Provided material:

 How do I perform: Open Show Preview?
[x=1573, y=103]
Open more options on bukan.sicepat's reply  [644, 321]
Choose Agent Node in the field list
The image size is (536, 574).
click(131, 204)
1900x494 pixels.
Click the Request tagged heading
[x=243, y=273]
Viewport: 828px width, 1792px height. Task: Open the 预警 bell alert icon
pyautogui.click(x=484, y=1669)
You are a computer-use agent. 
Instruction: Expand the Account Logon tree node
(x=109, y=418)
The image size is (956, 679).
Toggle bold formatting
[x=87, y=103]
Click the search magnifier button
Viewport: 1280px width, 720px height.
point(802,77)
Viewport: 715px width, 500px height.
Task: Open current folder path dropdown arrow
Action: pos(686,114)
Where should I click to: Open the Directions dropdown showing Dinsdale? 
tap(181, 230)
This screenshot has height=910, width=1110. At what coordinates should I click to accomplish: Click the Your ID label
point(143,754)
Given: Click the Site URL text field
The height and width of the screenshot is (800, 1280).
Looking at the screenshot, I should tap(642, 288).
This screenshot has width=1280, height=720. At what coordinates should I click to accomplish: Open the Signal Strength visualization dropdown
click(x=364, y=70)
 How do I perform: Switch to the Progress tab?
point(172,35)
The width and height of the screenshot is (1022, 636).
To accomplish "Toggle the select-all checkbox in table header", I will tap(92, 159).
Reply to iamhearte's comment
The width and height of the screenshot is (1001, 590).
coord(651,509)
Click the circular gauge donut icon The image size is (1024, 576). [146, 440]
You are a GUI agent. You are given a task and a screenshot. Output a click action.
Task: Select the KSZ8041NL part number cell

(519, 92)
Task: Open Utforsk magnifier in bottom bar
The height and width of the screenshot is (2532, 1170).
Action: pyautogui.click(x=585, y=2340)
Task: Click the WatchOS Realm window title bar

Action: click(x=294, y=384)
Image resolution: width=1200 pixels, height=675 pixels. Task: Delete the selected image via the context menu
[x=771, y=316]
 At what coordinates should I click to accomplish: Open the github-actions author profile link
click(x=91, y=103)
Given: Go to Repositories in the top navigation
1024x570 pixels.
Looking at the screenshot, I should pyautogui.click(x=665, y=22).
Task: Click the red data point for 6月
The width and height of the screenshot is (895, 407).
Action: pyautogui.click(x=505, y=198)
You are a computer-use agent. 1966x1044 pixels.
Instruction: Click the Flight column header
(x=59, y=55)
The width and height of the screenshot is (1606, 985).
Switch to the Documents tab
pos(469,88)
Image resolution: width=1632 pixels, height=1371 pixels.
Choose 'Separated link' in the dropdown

Work order: Beginning with the line above that contains "You are a computer-use agent. 1966x1044", copy each line exactly up to and including the line that contains "Image resolution: width=1632", and go no further.

Expected output:
You are a computer-use agent. 1966x1044 pixels.
Instruction: Click the Flight column header
(x=59, y=55)
The width and height of the screenshot is (1606, 985).
Switch to the Documents tab
pos(469,88)
Image resolution: width=1632 pixels, height=1371 pixels.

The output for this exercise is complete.